REQUIREMENT –
Would you please return the lines of the entries below starting at the line that has "Instruction: Restore the" and ending at the line that has "This screenshot has width=720, height=536.", both included, exactly as they are?

■ ■ ■ ■ ■ ■ ■

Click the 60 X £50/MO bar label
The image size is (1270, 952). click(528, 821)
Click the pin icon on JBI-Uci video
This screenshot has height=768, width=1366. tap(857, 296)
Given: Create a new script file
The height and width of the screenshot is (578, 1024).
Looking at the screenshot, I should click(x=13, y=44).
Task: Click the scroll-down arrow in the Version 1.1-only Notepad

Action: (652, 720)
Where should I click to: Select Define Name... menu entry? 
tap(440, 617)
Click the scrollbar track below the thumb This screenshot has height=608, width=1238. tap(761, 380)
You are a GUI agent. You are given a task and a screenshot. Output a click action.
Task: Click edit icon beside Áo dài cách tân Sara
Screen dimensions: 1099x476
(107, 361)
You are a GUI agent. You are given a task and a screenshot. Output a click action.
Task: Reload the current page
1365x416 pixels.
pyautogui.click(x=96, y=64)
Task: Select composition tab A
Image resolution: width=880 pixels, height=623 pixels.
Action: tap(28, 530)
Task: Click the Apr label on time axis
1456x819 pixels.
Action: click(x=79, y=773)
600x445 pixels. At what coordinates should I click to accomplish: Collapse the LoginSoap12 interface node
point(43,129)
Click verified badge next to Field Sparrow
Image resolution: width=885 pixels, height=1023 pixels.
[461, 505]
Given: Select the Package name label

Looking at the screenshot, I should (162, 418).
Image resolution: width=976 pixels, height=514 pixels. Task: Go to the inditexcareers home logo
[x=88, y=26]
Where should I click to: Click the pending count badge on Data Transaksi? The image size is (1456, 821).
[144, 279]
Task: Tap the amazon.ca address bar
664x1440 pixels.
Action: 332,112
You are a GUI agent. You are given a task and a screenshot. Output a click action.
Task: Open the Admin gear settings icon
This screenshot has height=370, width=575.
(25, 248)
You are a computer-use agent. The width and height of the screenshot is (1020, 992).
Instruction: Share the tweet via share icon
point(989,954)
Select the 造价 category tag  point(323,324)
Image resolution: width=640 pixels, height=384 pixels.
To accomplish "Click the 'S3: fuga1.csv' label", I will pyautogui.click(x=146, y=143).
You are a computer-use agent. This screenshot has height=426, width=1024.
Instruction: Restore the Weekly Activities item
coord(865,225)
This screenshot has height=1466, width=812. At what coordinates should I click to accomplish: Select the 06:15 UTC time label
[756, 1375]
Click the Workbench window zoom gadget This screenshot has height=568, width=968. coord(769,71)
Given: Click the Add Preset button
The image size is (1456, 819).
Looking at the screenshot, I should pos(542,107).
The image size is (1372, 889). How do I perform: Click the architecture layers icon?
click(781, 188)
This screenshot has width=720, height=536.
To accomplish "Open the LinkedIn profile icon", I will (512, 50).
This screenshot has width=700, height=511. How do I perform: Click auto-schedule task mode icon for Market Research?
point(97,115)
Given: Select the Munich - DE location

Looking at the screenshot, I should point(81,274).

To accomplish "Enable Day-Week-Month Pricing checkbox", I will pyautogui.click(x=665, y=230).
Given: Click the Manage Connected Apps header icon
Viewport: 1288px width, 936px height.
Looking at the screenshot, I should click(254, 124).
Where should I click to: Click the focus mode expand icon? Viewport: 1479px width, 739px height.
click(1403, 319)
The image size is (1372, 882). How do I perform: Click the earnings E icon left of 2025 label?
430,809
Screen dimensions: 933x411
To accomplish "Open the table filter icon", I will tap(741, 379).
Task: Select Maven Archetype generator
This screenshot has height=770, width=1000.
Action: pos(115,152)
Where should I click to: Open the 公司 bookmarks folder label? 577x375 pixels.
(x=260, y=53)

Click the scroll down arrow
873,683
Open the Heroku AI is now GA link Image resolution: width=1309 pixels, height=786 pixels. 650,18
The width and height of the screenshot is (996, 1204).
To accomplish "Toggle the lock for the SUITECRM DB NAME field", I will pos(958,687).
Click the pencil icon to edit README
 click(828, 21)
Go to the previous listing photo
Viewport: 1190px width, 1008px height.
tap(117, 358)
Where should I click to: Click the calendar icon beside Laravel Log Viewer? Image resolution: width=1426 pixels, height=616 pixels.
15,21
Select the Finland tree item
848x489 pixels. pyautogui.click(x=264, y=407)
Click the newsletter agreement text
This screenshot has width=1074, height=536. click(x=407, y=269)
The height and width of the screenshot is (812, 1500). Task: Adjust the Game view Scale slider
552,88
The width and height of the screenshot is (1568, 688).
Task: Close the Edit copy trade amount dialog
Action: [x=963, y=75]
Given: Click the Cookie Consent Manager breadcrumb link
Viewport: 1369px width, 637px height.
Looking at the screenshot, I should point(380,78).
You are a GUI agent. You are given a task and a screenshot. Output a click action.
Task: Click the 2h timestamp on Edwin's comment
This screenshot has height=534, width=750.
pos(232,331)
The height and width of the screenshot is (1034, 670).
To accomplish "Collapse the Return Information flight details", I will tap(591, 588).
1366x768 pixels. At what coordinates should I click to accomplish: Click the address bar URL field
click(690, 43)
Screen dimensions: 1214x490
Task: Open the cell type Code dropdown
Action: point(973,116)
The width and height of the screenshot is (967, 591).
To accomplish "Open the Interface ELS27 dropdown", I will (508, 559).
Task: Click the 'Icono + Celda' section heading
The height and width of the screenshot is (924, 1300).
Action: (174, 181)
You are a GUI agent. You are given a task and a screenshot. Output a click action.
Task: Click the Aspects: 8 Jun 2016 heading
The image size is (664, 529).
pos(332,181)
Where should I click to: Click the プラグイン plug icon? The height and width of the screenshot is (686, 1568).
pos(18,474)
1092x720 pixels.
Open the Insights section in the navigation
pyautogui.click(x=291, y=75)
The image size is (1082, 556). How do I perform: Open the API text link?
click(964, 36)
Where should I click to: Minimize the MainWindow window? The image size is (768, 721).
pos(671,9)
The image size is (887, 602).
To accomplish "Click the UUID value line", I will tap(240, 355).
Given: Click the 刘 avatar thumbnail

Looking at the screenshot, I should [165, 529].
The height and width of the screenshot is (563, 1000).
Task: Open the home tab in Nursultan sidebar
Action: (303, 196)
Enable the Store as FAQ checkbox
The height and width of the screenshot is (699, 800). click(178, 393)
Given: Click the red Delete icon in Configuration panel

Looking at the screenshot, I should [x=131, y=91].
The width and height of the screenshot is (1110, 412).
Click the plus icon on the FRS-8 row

■ ■ ■ ■ ■ ■ ■

ANSWER BELOW –
Instruction: Restore the Weekly Activities item
coord(865,225)
This screenshot has height=1466, width=812. At what coordinates should I click to accomplish: Select the 06:15 UTC time label
[756, 1375]
Click the Workbench window zoom gadget This screenshot has height=568, width=968. coord(769,71)
Given: Click the Add Preset button
The image size is (1456, 819).
Looking at the screenshot, I should pos(542,107).
The image size is (1372, 889). How do I perform: Click the architecture layers icon?
click(781, 188)
This screenshot has width=720, height=536.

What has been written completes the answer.